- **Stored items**
--------------------------------
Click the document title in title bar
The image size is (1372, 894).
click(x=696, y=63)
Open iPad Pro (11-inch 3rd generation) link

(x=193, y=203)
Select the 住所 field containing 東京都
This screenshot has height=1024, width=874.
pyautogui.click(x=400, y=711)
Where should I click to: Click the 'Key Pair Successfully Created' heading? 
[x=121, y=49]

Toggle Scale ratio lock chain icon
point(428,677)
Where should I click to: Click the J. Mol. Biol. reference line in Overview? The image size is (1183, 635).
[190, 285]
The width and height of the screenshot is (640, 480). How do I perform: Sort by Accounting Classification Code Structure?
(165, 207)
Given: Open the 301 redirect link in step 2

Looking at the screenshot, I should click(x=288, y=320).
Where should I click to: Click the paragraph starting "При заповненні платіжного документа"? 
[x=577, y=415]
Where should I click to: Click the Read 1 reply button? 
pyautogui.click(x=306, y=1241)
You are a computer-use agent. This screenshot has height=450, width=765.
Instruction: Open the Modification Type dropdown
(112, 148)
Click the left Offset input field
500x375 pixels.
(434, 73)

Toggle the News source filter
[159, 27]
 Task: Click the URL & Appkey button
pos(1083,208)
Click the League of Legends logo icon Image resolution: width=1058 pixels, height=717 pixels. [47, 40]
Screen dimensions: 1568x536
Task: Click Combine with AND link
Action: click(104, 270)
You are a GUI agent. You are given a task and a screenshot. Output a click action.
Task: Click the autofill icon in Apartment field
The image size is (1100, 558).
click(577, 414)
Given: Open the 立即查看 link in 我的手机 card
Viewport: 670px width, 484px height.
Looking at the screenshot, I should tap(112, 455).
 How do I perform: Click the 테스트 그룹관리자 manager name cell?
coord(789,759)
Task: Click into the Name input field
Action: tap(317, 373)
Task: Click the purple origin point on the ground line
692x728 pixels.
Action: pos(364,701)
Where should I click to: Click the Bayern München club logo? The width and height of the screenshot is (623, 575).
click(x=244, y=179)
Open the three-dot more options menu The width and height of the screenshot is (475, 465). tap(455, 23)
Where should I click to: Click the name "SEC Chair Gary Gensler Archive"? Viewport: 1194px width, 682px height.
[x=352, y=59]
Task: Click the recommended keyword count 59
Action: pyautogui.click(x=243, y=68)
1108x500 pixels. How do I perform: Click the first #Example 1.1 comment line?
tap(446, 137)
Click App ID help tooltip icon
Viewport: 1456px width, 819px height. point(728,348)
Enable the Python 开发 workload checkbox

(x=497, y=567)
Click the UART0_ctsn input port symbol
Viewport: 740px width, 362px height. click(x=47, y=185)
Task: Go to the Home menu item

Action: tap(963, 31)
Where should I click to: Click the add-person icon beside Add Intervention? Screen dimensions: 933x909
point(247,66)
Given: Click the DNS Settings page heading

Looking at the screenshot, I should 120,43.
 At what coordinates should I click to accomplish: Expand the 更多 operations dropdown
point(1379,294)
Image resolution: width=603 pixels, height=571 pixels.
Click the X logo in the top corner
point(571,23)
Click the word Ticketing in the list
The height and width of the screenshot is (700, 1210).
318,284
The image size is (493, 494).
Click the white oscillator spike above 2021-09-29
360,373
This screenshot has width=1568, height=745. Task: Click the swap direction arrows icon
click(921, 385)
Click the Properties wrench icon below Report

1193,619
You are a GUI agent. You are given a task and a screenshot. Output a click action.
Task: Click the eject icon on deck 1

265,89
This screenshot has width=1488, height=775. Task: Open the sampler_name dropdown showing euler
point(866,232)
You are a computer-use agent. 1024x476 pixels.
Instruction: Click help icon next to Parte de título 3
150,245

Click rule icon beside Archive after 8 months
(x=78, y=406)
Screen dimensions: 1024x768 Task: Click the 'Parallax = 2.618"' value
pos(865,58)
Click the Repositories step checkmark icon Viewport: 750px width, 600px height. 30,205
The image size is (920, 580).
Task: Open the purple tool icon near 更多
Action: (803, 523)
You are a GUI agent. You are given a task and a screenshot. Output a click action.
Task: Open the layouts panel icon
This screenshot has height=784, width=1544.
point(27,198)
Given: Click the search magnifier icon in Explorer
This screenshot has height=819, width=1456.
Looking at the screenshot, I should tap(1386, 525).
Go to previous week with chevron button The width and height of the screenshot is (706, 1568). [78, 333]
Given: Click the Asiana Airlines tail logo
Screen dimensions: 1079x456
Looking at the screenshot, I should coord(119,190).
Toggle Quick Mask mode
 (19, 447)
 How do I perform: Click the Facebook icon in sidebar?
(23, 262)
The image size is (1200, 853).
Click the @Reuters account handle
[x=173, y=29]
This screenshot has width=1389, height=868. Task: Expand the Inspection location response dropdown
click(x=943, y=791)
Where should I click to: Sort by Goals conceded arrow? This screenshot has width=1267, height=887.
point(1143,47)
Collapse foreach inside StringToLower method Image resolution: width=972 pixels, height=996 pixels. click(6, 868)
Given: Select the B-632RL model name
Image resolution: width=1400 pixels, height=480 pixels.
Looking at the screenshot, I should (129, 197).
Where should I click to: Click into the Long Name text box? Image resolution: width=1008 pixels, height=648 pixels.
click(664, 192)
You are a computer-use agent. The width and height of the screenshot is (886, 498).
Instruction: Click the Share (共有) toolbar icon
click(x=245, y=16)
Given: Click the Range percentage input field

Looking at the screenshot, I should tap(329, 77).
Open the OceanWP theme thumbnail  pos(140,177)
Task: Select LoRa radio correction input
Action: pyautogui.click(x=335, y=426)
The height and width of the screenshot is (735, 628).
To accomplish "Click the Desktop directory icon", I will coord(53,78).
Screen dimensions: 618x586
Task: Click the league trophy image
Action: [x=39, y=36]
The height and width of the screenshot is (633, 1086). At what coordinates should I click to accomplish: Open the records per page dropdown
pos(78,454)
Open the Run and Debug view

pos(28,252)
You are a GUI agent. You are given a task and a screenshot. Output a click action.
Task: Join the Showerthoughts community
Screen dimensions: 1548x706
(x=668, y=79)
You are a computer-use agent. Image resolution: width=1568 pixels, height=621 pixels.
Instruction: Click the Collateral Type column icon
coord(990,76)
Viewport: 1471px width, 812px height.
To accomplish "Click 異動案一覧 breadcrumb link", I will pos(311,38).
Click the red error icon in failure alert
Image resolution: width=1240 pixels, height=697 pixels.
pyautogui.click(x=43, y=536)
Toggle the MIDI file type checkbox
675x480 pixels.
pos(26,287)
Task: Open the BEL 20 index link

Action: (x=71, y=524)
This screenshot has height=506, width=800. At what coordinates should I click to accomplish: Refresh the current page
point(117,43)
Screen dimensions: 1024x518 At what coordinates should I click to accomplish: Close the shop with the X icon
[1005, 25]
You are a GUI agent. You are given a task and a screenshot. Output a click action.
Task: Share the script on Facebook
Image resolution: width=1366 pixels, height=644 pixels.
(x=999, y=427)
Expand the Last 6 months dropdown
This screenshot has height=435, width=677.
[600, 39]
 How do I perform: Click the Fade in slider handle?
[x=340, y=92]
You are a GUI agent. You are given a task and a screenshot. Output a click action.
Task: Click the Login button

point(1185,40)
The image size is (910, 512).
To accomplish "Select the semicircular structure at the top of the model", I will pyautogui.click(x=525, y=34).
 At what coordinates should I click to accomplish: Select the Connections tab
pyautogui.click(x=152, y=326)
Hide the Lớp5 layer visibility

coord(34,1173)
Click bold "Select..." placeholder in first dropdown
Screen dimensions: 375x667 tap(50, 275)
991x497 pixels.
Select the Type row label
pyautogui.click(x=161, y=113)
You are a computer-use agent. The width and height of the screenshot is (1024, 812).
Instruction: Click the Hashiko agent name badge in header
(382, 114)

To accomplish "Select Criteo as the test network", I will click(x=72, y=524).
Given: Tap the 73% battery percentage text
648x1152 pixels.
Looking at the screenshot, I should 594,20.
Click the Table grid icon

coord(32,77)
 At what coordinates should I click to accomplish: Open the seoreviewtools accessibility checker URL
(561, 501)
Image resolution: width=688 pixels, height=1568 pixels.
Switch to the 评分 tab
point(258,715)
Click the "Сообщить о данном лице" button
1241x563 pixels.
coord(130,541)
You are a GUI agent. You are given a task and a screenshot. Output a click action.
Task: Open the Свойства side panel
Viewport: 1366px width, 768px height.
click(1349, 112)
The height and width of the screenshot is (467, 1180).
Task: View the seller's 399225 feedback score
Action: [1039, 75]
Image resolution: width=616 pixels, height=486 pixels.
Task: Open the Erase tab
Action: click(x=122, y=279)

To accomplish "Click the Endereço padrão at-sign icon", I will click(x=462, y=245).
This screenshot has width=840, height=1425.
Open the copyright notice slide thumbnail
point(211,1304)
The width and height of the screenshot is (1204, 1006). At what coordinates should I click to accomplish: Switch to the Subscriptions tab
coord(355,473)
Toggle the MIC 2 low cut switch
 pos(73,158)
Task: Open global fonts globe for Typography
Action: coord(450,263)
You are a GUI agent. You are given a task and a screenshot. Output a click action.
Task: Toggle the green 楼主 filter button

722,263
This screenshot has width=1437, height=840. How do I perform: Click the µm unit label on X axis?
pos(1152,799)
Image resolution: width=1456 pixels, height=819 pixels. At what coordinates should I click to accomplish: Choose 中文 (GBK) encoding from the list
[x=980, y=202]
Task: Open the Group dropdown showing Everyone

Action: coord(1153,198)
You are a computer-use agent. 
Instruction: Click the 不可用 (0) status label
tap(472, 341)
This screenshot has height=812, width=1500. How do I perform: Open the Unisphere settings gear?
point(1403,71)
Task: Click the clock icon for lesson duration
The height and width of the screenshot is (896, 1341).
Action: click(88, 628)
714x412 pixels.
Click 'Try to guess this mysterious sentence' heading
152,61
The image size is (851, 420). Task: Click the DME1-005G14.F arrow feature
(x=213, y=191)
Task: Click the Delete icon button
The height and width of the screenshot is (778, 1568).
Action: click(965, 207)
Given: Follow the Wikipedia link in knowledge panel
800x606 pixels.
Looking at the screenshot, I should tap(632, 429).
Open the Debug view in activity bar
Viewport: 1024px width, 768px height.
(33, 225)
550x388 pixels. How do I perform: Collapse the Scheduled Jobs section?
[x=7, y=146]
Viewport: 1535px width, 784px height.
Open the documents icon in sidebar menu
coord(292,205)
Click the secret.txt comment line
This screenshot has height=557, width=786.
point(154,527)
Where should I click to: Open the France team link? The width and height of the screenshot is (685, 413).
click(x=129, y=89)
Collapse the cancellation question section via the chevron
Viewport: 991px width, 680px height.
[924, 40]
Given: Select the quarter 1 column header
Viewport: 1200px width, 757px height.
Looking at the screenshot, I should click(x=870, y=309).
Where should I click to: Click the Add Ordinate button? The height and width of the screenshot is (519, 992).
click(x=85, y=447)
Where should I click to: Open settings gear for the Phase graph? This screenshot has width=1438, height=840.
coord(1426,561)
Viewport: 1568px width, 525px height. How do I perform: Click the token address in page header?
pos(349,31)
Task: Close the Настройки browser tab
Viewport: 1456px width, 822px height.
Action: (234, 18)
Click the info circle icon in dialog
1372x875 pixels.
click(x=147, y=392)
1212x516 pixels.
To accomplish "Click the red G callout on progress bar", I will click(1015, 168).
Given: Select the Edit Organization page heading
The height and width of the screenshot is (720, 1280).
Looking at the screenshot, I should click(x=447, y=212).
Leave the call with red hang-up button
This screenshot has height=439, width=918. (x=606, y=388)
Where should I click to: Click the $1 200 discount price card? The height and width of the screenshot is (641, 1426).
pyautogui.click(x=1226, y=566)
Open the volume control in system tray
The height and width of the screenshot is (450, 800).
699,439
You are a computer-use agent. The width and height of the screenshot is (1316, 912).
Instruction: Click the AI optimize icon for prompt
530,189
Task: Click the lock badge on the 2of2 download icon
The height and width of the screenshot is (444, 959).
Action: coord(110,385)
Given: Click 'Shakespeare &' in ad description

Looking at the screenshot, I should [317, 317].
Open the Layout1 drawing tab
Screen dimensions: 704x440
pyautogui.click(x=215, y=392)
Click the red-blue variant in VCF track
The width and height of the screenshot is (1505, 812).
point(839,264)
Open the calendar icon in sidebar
--------------------------------
- **Task details**
Substitute "symbol" for "icon" in the stretch of rows above, from the one containing "Where should I click to: Click the $1" through the end of the rows, and reproduce only that stretch with nothing else changed.

- **The result**
Where should I click to: Click the $1 200 discount price card? The height and width of the screenshot is (641, 1426).
pyautogui.click(x=1226, y=566)
Open the volume control in system tray
The height and width of the screenshot is (450, 800).
699,439
You are a computer-use agent. The width and height of the screenshot is (1316, 912).
Instruction: Click the AI optimize symbol for prompt
530,189
Task: Click the lock badge on the 2of2 download symbol
The height and width of the screenshot is (444, 959).
Action: coord(110,385)
Given: Click 'Shakespeare &' in ad description

Looking at the screenshot, I should [317, 317].
Open the Layout1 drawing tab
Screen dimensions: 704x440
pyautogui.click(x=215, y=392)
Click the red-blue variant in VCF track
The width and height of the screenshot is (1505, 812).
point(839,264)
Open the calendar symbol in sidebar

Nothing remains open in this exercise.